───── DATA LISTING ─────

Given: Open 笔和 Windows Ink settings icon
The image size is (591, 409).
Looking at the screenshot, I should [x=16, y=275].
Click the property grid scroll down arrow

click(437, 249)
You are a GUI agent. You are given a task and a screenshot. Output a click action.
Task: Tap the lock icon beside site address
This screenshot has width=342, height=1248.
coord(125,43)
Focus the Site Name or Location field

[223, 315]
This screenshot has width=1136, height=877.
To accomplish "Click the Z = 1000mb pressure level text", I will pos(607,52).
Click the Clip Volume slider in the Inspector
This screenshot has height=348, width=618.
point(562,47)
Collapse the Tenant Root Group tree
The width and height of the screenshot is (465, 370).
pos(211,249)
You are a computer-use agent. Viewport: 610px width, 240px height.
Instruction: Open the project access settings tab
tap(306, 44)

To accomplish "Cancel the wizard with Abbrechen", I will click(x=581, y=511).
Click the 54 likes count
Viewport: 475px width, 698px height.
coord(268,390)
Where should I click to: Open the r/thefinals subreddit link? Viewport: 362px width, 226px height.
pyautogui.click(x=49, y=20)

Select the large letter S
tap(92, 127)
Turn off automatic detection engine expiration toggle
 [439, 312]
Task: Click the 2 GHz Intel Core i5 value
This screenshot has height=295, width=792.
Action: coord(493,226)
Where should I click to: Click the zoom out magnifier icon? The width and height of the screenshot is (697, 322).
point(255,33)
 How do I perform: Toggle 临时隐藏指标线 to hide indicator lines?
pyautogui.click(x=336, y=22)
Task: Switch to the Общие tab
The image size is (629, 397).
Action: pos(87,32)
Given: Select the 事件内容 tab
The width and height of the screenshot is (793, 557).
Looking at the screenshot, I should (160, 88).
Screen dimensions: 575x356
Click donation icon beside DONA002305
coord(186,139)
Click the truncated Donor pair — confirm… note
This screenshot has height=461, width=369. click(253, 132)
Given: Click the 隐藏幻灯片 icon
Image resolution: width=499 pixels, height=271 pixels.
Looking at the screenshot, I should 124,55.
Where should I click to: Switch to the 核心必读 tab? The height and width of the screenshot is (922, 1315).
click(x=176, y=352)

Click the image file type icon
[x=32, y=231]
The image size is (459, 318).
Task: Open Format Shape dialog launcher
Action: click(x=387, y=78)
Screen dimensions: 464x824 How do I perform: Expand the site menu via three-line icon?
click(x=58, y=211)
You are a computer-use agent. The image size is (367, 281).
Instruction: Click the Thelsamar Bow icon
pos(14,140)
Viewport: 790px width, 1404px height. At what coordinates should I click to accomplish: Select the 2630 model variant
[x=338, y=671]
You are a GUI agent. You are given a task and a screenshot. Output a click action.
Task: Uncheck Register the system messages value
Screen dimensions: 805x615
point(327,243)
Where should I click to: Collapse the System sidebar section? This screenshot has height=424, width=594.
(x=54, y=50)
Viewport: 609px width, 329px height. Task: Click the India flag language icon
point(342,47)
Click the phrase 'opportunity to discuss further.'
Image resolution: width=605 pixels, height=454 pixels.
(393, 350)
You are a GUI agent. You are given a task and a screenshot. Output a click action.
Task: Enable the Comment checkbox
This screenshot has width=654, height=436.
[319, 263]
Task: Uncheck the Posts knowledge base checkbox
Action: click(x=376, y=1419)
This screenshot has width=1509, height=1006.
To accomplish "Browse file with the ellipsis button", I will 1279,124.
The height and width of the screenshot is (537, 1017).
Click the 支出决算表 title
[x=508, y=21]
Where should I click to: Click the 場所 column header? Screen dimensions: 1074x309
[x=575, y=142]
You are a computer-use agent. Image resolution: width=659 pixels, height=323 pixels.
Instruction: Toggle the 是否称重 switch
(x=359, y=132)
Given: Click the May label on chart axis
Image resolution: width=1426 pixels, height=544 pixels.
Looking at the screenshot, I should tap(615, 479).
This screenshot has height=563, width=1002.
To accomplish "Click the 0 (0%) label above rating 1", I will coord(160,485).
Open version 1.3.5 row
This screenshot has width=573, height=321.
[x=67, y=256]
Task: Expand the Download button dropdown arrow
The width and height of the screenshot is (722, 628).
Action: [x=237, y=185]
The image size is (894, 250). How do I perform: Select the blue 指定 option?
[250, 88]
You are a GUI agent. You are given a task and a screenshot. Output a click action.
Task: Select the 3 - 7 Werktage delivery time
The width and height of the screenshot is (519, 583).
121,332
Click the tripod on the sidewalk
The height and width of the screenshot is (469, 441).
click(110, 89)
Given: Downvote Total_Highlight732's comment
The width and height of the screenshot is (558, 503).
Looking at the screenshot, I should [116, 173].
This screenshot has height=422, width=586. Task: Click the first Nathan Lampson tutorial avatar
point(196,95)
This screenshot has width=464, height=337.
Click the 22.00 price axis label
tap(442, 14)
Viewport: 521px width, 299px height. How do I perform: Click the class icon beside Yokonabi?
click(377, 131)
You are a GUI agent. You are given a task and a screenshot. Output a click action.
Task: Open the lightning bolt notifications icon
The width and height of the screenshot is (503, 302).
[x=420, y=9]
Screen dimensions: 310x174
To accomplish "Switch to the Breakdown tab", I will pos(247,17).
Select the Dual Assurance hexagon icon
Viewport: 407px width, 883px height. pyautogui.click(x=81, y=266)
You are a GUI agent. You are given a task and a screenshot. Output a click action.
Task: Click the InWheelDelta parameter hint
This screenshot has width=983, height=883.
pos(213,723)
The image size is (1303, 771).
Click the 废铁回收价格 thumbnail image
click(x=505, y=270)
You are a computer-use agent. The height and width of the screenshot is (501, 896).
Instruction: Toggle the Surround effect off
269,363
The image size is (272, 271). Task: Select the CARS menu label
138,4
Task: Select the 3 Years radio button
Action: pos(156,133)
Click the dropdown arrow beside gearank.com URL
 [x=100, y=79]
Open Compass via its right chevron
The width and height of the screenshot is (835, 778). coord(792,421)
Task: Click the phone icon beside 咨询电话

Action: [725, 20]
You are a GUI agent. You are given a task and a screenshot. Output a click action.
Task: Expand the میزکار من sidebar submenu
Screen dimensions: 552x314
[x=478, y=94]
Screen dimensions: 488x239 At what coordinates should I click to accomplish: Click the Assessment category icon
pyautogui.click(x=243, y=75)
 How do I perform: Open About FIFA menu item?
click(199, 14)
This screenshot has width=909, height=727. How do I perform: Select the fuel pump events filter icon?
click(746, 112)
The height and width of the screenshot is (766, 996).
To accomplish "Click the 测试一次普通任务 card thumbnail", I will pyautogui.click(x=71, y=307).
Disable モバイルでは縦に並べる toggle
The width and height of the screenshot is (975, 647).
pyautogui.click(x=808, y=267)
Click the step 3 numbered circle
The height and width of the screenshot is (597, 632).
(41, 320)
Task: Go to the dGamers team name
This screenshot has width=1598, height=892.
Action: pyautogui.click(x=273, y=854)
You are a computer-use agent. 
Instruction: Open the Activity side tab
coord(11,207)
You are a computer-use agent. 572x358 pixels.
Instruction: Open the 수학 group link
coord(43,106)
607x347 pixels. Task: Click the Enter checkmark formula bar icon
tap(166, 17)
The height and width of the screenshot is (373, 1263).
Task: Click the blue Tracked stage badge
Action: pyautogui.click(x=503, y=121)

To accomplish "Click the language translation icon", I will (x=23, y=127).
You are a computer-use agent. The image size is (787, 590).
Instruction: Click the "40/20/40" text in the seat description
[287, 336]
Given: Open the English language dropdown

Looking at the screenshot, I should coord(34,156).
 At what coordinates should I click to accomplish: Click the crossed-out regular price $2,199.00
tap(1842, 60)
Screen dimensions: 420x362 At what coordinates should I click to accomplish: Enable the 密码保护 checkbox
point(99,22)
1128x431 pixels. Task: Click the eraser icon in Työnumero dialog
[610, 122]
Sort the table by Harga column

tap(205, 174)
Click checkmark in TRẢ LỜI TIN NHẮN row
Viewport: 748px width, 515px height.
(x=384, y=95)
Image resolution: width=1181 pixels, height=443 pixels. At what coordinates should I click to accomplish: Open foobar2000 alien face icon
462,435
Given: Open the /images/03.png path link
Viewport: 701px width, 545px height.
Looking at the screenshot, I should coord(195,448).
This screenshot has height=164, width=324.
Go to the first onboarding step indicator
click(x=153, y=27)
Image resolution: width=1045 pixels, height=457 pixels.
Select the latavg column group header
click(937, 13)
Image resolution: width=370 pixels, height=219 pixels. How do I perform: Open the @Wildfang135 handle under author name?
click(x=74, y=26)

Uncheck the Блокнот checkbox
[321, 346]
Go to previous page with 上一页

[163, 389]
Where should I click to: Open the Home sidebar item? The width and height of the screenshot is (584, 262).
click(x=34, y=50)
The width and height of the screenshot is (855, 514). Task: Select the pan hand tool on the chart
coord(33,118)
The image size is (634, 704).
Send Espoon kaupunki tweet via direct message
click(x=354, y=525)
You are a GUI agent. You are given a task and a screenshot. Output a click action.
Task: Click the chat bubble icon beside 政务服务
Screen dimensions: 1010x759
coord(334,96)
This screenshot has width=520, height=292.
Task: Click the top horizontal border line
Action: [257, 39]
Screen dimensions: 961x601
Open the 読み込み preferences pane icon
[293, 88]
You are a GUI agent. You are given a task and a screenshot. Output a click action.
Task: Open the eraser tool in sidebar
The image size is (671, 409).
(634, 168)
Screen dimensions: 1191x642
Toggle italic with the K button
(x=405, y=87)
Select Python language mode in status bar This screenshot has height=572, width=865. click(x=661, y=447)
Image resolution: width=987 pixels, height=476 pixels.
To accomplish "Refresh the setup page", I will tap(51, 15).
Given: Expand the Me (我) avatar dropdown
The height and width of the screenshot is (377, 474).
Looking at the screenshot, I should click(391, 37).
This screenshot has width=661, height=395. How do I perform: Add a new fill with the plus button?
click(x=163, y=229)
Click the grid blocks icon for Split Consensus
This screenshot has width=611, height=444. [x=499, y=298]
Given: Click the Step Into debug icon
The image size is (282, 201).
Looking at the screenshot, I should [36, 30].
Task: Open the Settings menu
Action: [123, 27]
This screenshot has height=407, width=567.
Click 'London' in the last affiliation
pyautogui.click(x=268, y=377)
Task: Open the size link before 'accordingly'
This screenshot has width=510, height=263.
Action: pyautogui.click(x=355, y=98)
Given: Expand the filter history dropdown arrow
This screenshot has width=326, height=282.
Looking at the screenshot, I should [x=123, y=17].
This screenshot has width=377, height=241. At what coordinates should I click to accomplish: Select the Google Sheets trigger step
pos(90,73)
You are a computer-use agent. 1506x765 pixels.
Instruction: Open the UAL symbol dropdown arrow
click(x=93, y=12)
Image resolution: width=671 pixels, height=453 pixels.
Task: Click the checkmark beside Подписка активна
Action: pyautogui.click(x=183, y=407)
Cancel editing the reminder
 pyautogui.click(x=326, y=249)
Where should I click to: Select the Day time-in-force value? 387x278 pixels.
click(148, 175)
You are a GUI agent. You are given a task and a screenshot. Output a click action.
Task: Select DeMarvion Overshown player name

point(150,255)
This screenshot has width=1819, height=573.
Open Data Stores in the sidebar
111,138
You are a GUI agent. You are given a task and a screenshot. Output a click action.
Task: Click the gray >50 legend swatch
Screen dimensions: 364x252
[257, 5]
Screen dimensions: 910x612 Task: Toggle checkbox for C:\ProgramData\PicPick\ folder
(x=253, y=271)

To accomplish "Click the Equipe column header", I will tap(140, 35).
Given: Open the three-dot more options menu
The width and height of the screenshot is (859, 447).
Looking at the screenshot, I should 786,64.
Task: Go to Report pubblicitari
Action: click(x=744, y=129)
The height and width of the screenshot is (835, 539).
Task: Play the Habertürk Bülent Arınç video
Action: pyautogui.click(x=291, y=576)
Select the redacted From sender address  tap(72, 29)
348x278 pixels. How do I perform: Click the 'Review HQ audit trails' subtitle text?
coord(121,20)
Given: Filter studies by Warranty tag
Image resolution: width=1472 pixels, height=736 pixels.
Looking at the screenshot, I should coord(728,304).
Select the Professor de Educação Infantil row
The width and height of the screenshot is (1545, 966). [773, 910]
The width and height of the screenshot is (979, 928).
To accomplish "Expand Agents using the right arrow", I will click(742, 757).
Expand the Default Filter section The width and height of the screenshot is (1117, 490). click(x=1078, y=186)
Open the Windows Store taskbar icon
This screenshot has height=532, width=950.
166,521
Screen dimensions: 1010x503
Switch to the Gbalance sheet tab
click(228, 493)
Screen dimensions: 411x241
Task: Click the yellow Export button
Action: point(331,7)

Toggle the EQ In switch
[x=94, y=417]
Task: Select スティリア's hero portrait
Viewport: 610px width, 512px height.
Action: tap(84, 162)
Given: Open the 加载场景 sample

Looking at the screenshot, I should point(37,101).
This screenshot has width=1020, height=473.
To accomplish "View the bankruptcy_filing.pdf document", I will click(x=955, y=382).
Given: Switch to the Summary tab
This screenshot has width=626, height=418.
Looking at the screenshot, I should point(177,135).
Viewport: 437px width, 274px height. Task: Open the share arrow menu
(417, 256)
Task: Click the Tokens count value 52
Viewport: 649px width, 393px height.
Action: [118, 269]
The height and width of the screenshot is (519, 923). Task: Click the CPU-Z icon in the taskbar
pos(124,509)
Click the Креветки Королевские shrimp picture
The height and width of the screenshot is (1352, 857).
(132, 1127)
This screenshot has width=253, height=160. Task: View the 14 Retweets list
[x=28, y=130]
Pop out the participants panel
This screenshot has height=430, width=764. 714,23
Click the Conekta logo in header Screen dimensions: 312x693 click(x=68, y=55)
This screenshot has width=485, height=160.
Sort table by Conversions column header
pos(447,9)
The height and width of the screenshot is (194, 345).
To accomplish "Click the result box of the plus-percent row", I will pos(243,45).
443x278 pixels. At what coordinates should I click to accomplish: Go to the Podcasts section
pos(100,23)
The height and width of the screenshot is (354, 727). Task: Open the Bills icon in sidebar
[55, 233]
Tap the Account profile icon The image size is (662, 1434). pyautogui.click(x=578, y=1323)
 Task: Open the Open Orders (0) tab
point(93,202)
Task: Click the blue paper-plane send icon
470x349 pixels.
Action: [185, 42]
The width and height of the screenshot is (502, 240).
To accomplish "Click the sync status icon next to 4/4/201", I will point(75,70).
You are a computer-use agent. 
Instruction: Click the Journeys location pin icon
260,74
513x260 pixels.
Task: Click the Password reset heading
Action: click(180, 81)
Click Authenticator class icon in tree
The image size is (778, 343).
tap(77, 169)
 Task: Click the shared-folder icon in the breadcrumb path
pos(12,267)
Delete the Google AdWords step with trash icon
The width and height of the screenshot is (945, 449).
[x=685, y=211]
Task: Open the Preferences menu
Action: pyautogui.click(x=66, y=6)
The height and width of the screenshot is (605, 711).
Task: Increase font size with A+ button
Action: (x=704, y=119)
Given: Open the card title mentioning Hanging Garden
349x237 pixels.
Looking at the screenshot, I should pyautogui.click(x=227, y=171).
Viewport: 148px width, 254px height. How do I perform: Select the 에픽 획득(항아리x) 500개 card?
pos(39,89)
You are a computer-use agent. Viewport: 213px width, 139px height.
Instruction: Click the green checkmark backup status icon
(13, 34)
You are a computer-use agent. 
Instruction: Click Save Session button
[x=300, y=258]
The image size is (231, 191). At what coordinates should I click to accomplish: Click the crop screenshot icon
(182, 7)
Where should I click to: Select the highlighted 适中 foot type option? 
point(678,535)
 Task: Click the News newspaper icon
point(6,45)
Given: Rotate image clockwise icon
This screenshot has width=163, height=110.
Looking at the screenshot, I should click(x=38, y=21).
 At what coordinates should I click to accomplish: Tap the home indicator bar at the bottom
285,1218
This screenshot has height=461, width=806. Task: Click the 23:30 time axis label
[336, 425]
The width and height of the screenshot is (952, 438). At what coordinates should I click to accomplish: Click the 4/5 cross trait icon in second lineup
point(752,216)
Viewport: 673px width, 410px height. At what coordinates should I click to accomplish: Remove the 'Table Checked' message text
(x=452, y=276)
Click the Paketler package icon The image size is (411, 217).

─────

__YOUR TASK__.
Among the lines above, count those containing the word "address" and write only the number.

__EXERCISE SOLUTION__.
2